The Dutch Data Protection Authority (Autoriteit Persoonsgegevens -AP) has fined the online hotel booking company Booking.com €475,000 ($564,590) for “a serious violation” of the General Data Protection Regulation (GDPR).
In 2018, around 40 hotel employees in the United Arab Emirates were targeted by telephone scammers who obtained credentials that allowed them to access Booking.com’s systems, on which the personal data of more than 4,100 customers was stored. Those individuals had booked rooms at the various UAE hotels via the Booking.com website. The scammers obtained personal information such as names, addresses, and telephone numbers along with 283 credit card numbers and 97 CVV codes.
A breach such as this placed all 4,100 customers at risk, either of credit card fraud or phishing scams. The scammers used the personal information to contact many individuals by telephone and email, impersonating the hotel where they had booked to obtain credit card details.
The financial penalty was not imposed for the data breach itself, but the failure to report the breach to the Dutch DPA within 72 hours of discovering the breach, as required by Article 33 of the GDPR.

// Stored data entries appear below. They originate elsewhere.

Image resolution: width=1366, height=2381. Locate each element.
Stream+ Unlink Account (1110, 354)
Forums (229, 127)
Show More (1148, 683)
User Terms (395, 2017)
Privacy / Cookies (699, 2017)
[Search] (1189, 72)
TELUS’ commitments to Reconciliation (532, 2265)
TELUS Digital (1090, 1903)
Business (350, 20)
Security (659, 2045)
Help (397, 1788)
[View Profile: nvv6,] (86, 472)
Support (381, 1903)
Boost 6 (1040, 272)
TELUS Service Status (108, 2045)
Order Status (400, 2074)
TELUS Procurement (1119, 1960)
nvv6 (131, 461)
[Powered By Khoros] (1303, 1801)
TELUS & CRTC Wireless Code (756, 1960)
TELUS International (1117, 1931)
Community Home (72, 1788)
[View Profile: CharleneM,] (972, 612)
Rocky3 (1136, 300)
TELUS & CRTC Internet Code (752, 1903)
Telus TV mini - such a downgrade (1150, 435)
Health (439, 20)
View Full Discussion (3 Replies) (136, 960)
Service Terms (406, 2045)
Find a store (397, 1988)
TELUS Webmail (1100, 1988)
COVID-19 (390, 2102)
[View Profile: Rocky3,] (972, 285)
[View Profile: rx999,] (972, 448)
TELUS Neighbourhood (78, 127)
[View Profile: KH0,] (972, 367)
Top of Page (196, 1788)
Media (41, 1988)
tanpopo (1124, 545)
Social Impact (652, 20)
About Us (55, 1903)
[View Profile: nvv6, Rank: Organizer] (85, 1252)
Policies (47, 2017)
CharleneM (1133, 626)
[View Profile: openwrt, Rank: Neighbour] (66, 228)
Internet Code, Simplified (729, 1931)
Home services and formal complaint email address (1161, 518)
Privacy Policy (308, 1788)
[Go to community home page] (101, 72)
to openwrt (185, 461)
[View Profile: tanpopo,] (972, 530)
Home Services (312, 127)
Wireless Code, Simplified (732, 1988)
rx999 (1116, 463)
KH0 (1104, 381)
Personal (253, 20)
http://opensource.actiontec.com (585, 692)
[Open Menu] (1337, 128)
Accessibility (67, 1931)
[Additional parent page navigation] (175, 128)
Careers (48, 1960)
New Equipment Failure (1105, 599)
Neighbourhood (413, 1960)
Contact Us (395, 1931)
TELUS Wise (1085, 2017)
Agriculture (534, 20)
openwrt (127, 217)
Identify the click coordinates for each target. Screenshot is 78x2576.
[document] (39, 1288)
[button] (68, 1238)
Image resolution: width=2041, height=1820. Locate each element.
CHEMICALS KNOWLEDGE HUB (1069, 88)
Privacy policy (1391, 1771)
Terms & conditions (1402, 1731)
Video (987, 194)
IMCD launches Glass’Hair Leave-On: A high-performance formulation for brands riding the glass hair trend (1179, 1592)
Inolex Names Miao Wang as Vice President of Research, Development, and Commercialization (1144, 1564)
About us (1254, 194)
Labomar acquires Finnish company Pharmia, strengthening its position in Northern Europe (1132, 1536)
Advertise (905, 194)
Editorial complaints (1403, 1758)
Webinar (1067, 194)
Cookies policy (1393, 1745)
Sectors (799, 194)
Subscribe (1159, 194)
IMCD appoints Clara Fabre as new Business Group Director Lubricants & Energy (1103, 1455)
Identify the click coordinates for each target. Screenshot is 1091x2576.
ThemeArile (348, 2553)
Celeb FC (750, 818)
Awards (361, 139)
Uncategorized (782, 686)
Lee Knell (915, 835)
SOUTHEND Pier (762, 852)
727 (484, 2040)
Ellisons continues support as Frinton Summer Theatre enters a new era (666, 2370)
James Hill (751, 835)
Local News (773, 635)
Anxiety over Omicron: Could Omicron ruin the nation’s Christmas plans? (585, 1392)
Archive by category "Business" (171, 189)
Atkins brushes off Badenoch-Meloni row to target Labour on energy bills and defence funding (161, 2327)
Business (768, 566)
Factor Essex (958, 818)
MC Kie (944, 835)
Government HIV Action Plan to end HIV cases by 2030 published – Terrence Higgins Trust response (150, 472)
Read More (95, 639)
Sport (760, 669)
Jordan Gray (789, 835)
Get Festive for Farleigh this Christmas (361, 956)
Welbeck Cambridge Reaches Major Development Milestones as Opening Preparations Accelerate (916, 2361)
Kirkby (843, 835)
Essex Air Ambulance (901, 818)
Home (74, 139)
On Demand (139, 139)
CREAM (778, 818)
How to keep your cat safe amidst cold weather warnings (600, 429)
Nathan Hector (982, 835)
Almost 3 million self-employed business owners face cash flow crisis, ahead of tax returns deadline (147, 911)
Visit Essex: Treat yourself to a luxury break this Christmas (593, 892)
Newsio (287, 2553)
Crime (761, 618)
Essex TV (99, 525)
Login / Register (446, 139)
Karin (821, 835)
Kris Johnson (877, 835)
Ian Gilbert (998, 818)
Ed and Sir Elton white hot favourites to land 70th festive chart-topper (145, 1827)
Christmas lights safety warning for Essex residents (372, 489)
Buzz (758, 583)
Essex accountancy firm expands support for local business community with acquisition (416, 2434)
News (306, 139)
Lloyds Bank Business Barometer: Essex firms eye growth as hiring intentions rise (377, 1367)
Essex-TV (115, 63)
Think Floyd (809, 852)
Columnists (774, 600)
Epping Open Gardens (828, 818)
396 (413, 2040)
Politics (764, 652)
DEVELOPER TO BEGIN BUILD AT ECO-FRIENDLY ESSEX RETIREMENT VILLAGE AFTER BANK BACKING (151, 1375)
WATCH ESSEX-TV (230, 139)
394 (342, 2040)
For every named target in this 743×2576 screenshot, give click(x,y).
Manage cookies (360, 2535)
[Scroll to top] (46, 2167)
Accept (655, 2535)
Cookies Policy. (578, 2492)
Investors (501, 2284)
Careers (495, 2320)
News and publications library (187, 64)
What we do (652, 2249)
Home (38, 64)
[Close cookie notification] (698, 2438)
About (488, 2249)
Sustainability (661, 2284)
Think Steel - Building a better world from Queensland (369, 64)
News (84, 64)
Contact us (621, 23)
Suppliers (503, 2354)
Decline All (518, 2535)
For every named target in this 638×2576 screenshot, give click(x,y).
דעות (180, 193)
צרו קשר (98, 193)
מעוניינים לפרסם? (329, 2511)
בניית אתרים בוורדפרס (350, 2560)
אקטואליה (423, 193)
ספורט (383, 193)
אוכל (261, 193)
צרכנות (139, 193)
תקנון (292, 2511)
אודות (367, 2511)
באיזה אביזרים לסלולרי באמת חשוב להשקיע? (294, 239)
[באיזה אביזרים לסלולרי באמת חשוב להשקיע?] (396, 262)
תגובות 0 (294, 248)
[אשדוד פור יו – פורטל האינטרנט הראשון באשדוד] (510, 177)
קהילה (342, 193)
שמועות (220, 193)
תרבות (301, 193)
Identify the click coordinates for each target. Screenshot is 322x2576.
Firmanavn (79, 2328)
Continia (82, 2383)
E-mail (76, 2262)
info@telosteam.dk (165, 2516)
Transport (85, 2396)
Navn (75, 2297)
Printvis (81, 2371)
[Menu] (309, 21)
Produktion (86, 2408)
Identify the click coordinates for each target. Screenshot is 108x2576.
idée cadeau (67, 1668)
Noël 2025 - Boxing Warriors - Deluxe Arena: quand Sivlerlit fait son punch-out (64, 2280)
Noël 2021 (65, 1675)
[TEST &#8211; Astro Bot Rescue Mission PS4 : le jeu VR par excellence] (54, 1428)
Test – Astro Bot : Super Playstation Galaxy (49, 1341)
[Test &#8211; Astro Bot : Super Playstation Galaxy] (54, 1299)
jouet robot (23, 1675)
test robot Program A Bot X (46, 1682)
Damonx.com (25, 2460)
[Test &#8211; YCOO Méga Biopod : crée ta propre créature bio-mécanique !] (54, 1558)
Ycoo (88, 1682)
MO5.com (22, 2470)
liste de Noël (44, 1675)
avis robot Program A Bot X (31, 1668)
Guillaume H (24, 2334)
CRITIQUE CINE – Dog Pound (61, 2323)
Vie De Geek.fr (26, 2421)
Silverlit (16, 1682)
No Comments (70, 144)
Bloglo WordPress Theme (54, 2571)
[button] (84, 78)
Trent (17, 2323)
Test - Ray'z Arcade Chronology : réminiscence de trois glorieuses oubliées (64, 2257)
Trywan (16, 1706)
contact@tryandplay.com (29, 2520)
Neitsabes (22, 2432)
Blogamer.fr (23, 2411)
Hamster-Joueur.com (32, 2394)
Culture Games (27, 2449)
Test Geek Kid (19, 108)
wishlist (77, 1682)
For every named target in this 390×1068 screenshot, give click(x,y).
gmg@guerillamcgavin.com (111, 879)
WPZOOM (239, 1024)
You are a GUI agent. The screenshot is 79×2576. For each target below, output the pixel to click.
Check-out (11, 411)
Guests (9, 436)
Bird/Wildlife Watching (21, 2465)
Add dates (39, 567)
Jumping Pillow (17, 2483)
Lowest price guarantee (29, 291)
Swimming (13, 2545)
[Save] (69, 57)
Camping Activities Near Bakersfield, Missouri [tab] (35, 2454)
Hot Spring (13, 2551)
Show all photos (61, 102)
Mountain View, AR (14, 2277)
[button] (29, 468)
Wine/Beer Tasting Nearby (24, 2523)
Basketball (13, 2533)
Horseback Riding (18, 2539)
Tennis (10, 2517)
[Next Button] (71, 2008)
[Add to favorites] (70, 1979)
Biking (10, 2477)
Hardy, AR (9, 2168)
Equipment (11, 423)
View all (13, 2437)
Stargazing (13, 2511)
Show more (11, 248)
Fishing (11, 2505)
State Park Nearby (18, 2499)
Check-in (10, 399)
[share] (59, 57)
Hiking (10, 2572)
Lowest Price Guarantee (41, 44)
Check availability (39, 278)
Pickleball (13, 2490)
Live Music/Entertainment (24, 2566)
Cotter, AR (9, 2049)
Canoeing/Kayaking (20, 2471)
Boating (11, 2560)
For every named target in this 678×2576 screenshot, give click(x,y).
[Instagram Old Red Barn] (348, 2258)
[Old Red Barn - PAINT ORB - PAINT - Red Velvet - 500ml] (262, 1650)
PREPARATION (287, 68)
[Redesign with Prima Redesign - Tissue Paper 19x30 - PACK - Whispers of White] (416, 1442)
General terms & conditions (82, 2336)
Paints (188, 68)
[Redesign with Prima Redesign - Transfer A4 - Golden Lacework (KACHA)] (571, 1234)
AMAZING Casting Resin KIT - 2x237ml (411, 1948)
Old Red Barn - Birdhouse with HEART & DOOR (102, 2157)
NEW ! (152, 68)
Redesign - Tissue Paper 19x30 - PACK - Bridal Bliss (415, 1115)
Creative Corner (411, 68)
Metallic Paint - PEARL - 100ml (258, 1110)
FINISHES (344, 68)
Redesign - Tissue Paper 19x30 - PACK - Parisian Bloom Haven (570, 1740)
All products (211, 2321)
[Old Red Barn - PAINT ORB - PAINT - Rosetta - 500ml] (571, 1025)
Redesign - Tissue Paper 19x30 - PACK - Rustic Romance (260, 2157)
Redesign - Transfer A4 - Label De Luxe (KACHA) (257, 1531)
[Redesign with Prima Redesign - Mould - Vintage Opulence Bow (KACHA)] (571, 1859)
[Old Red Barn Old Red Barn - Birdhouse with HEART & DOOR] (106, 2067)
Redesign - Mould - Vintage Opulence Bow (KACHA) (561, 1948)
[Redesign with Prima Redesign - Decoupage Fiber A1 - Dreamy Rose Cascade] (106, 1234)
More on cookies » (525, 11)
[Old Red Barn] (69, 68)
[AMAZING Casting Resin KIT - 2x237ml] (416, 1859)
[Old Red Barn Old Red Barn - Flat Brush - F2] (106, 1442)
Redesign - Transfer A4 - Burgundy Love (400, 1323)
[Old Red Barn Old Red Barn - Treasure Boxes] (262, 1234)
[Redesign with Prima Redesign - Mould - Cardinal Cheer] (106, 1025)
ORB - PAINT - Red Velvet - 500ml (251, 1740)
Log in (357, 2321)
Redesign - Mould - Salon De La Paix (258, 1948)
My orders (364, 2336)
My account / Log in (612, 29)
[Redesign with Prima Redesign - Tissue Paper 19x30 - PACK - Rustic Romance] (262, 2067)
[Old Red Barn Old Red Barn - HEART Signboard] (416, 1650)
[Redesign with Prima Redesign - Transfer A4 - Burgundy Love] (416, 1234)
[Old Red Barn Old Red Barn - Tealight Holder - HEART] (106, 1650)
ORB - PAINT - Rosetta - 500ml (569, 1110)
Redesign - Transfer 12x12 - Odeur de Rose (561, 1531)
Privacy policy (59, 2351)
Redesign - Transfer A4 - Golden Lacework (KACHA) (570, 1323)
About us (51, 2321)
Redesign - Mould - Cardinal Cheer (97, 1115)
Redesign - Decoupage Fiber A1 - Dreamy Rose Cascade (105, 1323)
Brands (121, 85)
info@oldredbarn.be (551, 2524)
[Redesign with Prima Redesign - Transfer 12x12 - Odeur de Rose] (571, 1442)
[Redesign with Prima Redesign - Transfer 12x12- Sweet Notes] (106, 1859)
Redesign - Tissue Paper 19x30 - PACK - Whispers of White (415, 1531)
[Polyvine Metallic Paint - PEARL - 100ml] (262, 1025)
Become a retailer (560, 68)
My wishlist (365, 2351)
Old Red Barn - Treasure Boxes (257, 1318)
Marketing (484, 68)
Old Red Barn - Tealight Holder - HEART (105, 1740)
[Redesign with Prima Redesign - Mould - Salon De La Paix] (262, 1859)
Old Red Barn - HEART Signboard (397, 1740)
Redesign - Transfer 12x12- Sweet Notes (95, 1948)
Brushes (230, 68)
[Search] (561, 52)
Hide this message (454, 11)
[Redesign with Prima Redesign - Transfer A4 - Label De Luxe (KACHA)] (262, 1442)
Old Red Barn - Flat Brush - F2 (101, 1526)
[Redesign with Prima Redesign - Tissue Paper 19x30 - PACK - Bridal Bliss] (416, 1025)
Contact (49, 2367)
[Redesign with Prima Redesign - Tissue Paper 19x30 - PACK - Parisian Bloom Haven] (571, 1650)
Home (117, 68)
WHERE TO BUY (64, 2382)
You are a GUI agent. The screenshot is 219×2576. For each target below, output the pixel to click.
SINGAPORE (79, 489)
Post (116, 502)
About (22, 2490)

Booking.com was notified about the breach on January 13, 2019 but did not report the breach to the Dutch DPA until February 7, 2019 – 22 days after discovering the breach had occurred. Booking.com sent notifications to all affected customers on February 4, 2019 and offered to compensate them for any damages they had suffered as a result of the breach.
“A data breach can unfortunately happen anywhere, even if you have taken good precautions, but to prevent damage to your customers and the repetition of such a data breach, you have to report this in time,” said Monique Verdier, Vice President of the Dutch DPA. “That speed is very important: in the first place for the victims of a leak. After such a report, the AP can, among other things, order a company to immediately warn affected customers — to prevent criminals from having weeks to continue trying to defraud customers, for example.”
The Dutch DPA said Booking.com has agreed to pay the financial penalty and will not contest the fine.